Blog von Marhyn
 
Eintrag #4, 08.02.2005, 05:52 Uhr

Gestrandete Raumfahrer

Gezwungenermaßen wieder eine neue Sternzeit: 20050207

Ist es einem einfachen Sternenstreuner im Dienste der Wissenschaft nicht erlaubt, sich einfach ungestört seinen Forschungen hinzugeben?

Offenbar nicht, schon sitzt mir mein Vorgesetzter im Nacken, meinen täglichen Bericht abzuliefern - am besten für die letzten Tage noch rückwirkend. Als würde dieser Job hier nicht schon mehr als genug an meinen Nerven zehren.

Nun, was gibt es zu berichten? Erneut bin ich dabei, die kartoffelartigen Nahrungsmittel zu mir zu nehmen. Heute sind sie neonorange... zumindest scheinen sie aber für unseren Metabolismus gut bekömmlich zu sein. Anders als etwa die unregelmäßig geformten Teigstückchen, welche uns heute abend zubereitet wurden. Ich werde wohl niemals begreifen, wie man Süßspeisen salzen kann...

Vor drei Tagen nahm ich zum ersten Mal Kontakt mit den hier gestrandeten Raumfahrern auf, welche uns beim Aufbau der Forschungsstation behilflich waren. Sehr nette Leute, wennauchgleich sie sich etwas zu gut an die einheimische Kultur angepaßt haben...

Nun, zumindest wurde unser Gaumen bei diesem ersten Treffen mit gegrillten Tieren verwöhnt, welche wohl noch am ehesten mit Hühnchen verglichen werden könnten. Allerdings scheinen diese Tiere trotz ihrer leicht gesteigerten Größe ungemein kleine Eier zu legen. Zumindest würde man die hiesigen XL Eier in meiner Heimat als S einstufen.

Am vorgestrigen Tage wurden wir von den Gestrandeten und ihren einheimischen Lebensgefährten eingeladen, an einer urtümlichen Zeremonie teilzunehmen. Bei diesem Ritual, welche die Bewohner von FL33771 als "Suhpa Boll" bezeichneten, spalten sich die Männchen von den Weibchen ab und es werden fest vorgeschriebene Gesellschaftsaktivitäten ausgeführt.

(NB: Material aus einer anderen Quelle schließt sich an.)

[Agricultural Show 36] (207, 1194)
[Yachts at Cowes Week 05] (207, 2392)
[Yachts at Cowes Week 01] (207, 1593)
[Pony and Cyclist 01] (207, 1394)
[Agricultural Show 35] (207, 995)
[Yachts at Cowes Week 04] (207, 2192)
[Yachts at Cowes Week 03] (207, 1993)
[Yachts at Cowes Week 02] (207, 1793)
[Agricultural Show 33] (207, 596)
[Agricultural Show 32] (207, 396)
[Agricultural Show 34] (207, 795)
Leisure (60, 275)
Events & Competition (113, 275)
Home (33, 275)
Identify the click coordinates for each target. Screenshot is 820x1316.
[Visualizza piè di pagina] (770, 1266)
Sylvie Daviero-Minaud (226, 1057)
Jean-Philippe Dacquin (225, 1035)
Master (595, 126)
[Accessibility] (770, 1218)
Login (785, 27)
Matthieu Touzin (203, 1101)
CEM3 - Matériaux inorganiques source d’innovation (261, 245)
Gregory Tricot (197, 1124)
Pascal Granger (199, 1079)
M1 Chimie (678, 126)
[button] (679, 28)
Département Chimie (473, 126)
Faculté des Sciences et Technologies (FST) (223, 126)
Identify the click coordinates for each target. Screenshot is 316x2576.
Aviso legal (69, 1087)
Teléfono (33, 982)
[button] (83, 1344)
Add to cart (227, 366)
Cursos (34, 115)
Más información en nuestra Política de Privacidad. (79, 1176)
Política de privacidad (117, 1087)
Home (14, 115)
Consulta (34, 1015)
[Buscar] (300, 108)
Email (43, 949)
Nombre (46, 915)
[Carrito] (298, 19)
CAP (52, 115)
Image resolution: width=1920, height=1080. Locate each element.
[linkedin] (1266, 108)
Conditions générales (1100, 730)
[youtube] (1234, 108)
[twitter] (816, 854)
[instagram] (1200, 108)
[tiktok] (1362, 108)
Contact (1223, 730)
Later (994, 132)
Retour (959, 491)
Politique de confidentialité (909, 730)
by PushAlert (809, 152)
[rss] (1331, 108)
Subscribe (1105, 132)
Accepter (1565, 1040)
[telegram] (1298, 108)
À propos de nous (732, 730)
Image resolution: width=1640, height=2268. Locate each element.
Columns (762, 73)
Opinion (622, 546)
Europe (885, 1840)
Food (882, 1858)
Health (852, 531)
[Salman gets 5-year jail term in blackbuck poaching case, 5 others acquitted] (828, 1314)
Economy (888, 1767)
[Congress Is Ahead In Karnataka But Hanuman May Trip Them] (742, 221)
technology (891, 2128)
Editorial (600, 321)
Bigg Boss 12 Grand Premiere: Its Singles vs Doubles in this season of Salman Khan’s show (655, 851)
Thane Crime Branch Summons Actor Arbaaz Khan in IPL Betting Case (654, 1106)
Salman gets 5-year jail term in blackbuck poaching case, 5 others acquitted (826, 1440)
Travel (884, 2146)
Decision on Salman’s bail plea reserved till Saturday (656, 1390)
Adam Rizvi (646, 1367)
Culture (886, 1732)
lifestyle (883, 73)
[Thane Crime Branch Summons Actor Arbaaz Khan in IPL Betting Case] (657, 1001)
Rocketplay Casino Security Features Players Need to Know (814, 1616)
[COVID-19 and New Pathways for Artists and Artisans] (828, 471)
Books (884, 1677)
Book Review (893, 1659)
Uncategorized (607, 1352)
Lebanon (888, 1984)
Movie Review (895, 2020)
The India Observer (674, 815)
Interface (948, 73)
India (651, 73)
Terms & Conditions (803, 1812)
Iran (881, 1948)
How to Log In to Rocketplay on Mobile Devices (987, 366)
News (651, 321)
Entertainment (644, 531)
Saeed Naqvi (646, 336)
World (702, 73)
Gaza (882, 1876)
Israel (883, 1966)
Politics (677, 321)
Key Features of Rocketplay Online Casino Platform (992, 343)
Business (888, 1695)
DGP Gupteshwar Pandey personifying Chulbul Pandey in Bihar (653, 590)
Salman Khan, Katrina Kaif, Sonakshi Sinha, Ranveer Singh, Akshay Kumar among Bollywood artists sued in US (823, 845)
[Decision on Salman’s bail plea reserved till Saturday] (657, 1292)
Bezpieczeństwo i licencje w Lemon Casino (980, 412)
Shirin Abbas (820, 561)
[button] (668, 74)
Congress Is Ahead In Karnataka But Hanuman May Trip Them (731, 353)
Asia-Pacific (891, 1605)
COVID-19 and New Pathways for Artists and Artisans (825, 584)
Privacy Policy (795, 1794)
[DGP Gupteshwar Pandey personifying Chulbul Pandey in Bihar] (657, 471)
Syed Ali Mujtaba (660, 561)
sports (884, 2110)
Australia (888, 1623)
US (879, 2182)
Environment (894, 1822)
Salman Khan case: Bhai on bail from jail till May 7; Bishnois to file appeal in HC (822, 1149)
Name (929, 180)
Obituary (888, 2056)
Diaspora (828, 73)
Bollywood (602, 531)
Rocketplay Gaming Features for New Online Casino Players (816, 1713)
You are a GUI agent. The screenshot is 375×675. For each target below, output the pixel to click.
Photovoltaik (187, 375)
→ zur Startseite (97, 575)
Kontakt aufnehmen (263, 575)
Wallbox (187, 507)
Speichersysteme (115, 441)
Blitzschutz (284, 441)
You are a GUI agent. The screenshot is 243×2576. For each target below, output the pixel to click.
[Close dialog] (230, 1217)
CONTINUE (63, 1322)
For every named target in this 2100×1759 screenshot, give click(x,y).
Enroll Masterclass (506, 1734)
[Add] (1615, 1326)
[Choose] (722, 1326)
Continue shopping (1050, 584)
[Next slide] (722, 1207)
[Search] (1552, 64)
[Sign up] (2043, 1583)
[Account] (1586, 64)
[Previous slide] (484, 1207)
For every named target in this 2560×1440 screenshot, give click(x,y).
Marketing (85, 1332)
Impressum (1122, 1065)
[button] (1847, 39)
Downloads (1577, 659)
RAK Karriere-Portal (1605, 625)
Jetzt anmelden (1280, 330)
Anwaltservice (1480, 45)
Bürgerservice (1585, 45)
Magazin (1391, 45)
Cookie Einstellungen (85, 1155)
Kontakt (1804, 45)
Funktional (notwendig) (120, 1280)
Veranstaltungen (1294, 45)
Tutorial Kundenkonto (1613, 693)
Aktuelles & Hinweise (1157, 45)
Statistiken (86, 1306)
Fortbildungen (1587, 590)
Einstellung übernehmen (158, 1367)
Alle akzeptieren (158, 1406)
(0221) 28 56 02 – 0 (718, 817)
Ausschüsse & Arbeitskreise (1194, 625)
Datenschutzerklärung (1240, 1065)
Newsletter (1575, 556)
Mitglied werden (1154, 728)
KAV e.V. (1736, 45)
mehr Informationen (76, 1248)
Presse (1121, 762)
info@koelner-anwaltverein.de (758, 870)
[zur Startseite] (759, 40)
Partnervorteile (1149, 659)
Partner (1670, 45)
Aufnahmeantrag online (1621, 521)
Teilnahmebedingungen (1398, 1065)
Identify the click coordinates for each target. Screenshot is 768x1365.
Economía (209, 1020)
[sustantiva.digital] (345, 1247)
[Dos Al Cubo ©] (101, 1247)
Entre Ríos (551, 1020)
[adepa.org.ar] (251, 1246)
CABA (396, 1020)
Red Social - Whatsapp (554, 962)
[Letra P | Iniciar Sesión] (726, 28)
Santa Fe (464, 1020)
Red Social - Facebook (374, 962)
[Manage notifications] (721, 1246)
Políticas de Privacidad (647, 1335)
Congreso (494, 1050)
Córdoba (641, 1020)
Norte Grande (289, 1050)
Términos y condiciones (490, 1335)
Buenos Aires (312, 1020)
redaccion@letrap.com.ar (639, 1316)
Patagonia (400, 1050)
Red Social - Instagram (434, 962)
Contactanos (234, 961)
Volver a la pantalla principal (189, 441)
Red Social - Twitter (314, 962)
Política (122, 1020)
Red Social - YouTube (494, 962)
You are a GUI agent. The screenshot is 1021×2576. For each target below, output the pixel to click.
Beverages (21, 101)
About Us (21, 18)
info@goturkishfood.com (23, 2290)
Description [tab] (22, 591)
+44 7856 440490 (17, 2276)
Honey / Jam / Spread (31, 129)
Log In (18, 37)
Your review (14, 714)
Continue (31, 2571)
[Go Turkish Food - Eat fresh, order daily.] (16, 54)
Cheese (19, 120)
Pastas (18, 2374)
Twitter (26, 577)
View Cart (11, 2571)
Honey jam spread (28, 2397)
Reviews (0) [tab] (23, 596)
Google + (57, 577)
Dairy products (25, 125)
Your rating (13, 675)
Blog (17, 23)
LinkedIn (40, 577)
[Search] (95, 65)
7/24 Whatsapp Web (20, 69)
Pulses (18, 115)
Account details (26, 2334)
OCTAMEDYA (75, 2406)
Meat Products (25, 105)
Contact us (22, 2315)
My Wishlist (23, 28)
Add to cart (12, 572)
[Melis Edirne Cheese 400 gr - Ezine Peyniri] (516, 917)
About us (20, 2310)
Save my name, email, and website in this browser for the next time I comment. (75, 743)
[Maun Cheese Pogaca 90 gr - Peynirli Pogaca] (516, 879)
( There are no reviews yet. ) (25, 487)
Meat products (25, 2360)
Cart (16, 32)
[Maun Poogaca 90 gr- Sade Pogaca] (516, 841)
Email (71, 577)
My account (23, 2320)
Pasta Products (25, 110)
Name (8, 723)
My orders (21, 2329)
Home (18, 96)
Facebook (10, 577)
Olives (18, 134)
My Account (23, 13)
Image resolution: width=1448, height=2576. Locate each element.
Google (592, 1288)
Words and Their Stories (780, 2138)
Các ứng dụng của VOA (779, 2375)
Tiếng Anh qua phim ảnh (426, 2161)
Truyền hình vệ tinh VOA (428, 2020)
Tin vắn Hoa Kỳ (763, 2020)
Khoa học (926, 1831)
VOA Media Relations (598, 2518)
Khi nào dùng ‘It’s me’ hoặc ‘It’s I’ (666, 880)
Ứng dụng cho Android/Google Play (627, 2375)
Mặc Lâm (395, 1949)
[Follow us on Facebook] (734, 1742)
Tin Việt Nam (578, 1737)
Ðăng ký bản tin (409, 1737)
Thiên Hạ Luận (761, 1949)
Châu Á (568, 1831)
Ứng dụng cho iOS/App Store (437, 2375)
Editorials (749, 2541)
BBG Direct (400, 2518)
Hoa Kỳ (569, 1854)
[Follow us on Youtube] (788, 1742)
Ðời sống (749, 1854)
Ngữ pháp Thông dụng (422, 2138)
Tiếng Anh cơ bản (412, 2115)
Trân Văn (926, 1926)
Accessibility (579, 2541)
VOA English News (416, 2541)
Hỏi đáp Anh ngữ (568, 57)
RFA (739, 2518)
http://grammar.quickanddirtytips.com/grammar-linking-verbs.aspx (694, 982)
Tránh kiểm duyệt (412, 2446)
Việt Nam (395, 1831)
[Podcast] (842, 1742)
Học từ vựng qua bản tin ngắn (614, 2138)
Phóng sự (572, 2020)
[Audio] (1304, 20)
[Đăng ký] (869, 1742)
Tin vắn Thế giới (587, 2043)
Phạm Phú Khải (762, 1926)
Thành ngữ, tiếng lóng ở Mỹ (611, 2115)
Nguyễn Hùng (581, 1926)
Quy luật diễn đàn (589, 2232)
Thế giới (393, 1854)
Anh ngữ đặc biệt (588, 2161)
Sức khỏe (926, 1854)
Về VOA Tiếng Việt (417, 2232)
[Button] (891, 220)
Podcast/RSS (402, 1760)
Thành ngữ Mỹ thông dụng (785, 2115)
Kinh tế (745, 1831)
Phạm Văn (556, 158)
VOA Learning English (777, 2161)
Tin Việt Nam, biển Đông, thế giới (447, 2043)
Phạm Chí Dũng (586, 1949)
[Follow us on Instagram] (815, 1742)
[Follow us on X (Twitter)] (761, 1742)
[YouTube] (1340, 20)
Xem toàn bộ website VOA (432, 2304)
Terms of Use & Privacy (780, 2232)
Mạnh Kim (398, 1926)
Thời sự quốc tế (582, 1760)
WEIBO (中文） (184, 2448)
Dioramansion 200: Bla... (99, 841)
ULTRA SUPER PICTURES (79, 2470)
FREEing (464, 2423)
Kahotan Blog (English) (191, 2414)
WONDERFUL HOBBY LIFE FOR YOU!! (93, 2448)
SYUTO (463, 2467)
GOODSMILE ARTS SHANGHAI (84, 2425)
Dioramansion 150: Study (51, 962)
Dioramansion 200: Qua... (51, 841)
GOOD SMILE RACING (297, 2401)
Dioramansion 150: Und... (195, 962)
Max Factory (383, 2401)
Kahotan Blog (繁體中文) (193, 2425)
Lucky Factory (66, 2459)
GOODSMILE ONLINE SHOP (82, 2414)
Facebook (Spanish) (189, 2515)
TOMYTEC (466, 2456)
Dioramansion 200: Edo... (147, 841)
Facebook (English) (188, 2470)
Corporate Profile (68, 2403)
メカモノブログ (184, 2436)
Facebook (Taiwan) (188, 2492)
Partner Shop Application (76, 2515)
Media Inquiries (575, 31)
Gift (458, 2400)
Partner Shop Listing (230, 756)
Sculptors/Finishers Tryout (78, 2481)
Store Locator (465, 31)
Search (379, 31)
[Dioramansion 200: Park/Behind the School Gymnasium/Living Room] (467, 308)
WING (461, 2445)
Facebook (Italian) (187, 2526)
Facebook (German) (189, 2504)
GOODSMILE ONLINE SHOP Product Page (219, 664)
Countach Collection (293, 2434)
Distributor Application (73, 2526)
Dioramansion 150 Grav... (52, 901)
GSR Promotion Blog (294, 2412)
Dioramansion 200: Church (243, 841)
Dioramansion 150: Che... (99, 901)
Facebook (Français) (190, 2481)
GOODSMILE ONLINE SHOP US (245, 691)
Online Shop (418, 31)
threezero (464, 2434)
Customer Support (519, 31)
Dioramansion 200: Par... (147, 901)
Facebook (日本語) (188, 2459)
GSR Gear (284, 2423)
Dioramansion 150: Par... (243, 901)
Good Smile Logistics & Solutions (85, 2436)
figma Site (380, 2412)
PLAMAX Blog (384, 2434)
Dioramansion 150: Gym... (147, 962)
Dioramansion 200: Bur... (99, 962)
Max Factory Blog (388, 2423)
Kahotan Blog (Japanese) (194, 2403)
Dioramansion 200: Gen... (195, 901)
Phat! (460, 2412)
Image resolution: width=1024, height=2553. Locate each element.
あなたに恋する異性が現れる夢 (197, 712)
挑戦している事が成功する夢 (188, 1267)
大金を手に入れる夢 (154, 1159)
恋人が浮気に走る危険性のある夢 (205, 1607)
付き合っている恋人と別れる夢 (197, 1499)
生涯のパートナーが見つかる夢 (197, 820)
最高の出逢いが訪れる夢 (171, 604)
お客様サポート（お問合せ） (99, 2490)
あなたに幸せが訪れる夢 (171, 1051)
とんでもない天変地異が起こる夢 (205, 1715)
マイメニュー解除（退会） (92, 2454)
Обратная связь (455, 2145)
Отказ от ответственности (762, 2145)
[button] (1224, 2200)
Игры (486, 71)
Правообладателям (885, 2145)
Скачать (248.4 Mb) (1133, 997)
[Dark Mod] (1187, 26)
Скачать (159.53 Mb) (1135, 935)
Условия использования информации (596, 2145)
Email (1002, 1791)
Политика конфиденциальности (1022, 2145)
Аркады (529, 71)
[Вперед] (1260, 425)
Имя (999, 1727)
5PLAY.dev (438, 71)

Die Männchen setzen sich hierzu mit rituellen Trinkgefäßen vor eine Box, in welcher etwa fingergroße Wesen in einer Art Arena kämpfen. Diese Kämpfe scheinen überaus gewalttätiger Natur zu sein, denn nach Ablauf der ersten Hälfte dieser Zeremonie werden traditionelle Totengesänge angestimmt.

Die weiblichen Vertreter dieser Spezies hingegen nehmen eine wesentlich aktivere Rolle im Verlauf dieses Rituals ein. Paarweise finden sie sich zusammen und versuchen die restlichen Beteiligten in durchaus komplizierten Spielen mit Runensteinen zu besiegen. Zwischendurch kommt es zu rituellen Speisungen - unter anderem erneut jene spezielle Hühnchenart - und am Ende der Zeremonie werden die übriggebliebenen Fleischstückchen an die Teilnehmer verteilt, um die Festlichkeiten bis zum nächsten Tage andauern zu lassen.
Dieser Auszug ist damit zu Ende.